What you should do
Look below for the line holding "browser back arrow" and the line holding "Image resolution: width=825". Transcribe exactly those lines and all lines between them, nothing more.

Stored data:

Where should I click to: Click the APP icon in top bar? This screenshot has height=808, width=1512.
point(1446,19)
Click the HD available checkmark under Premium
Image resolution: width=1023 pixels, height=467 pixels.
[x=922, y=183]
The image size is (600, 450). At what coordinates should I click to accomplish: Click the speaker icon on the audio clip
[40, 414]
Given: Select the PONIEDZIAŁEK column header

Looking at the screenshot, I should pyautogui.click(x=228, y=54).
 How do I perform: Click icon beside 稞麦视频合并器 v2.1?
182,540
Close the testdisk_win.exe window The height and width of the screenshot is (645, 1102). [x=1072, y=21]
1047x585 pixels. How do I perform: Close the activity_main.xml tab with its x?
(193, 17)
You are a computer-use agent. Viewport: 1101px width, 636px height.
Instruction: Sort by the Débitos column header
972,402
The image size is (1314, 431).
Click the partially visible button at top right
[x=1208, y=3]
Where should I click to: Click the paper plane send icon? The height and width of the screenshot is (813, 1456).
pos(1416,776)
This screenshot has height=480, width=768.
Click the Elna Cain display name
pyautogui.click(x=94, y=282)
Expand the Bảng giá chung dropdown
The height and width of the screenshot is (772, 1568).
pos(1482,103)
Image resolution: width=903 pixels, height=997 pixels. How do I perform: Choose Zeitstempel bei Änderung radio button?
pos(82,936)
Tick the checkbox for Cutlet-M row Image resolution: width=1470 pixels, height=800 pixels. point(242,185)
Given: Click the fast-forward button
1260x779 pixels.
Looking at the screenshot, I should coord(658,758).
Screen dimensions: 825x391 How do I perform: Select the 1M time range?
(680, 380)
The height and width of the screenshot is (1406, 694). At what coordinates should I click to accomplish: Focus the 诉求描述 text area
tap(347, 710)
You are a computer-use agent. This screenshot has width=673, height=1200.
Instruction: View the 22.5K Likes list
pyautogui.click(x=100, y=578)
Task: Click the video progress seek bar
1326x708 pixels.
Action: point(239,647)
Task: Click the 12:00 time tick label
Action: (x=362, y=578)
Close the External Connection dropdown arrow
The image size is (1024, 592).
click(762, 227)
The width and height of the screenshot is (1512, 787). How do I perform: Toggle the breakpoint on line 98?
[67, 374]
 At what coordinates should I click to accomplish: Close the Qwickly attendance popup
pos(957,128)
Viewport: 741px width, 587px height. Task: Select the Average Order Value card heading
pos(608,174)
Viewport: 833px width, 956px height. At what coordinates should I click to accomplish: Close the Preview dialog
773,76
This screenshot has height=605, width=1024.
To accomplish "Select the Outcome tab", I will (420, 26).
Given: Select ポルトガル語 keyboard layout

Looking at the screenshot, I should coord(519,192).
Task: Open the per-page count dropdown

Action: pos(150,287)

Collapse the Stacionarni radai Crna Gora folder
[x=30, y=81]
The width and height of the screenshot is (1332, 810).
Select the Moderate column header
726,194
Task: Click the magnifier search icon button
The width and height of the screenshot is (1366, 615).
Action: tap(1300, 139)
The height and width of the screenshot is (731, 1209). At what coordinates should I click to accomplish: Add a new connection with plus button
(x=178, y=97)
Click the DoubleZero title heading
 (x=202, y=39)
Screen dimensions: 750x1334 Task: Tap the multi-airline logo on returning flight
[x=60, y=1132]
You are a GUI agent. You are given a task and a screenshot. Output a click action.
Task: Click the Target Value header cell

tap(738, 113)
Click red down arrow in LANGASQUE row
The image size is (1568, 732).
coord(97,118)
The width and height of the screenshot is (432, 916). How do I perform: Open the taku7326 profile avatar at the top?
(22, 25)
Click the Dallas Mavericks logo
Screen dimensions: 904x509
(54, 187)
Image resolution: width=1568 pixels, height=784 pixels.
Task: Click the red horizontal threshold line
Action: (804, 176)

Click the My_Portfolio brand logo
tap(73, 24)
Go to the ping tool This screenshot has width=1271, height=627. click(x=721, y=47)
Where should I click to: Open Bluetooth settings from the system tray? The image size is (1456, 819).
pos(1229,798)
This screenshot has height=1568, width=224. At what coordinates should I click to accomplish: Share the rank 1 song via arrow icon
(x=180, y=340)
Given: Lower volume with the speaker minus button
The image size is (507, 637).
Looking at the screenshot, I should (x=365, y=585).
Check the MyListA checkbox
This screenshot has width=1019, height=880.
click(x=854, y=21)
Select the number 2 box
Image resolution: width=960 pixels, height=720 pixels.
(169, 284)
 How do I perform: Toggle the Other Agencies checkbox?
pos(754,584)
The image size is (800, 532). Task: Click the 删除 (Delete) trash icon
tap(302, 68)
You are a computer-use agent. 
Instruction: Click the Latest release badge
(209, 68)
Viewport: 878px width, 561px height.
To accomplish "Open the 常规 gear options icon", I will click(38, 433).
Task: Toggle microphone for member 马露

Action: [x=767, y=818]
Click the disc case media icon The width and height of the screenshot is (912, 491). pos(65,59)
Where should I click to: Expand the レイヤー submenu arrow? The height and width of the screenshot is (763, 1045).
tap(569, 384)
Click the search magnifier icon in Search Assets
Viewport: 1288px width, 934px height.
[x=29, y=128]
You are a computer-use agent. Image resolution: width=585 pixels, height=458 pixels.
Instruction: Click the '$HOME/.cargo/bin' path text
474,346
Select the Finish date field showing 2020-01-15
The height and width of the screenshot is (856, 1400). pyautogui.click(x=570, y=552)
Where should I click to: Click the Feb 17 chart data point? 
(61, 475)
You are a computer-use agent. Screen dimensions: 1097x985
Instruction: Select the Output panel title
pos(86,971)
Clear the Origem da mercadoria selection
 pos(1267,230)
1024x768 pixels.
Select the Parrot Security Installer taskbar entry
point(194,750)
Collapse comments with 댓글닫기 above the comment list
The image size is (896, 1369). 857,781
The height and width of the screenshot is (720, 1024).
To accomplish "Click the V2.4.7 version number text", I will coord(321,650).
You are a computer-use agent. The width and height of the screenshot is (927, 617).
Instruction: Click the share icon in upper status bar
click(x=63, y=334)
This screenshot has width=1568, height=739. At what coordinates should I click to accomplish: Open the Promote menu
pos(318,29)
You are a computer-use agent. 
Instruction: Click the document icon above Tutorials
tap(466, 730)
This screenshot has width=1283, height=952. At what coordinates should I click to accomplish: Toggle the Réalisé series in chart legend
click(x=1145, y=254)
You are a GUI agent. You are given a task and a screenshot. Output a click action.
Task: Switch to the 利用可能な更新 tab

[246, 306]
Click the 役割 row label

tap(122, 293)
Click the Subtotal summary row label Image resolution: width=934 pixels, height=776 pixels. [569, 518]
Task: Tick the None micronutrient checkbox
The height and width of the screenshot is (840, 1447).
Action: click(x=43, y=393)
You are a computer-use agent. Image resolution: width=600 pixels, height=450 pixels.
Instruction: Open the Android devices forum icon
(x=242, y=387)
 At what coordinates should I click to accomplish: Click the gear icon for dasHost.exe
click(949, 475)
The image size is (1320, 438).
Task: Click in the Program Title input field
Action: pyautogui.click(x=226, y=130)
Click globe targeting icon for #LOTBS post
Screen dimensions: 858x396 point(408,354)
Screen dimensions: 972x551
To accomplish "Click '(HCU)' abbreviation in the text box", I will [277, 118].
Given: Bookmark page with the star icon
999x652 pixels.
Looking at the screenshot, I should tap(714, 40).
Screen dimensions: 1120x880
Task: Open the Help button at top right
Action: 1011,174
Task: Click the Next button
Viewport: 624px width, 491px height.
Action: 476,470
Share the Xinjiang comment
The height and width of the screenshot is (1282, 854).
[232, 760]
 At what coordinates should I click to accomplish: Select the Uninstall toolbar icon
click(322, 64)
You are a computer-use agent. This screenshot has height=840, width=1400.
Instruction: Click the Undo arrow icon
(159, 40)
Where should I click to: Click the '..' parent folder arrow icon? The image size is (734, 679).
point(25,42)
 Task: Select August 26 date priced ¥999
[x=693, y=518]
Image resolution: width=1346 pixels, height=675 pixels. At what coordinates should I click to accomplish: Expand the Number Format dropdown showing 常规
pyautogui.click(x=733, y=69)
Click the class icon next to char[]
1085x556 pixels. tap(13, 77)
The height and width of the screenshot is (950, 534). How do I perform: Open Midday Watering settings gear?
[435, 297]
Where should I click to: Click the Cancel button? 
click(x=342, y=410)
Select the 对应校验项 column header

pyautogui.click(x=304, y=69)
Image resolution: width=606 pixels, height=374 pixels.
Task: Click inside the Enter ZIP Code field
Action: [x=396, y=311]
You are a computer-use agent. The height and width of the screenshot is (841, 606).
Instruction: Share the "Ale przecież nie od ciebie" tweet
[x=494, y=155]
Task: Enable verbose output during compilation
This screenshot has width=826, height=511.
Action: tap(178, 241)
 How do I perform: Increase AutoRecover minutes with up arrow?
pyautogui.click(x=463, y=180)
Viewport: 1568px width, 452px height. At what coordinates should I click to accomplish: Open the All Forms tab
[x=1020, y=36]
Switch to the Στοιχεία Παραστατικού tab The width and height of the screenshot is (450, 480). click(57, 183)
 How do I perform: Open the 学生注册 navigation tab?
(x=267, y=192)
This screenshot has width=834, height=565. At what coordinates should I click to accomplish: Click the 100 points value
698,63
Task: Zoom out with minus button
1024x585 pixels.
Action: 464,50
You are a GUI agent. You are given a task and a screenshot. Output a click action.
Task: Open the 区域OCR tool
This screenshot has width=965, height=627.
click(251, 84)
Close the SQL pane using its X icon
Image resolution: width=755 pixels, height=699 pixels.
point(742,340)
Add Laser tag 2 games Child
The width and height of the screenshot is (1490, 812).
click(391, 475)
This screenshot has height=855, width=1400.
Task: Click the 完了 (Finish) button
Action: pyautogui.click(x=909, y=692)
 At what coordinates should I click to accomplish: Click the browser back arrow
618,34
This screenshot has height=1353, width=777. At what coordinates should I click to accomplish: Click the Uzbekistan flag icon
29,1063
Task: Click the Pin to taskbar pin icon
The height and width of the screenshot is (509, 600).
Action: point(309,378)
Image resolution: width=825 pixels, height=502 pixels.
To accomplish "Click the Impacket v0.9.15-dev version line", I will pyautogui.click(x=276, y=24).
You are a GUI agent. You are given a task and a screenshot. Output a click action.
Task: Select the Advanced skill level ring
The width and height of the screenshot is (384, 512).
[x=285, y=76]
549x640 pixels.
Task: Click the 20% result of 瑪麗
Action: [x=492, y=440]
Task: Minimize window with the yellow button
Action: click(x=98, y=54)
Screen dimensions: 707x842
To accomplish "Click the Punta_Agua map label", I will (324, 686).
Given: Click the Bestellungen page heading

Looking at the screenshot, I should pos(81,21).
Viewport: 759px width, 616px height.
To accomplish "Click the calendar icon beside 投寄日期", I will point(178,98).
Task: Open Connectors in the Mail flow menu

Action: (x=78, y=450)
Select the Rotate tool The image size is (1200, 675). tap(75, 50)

Answer space
 At what coordinates should I click to accomplish: Click the browser back arrow
618,34
This screenshot has height=1353, width=777. At what coordinates should I click to accomplish: Click the Uzbekistan flag icon
29,1063
Task: Click the Pin to taskbar pin icon
The height and width of the screenshot is (509, 600).
Action: point(309,378)
Image resolution: width=825 pixels, height=502 pixels.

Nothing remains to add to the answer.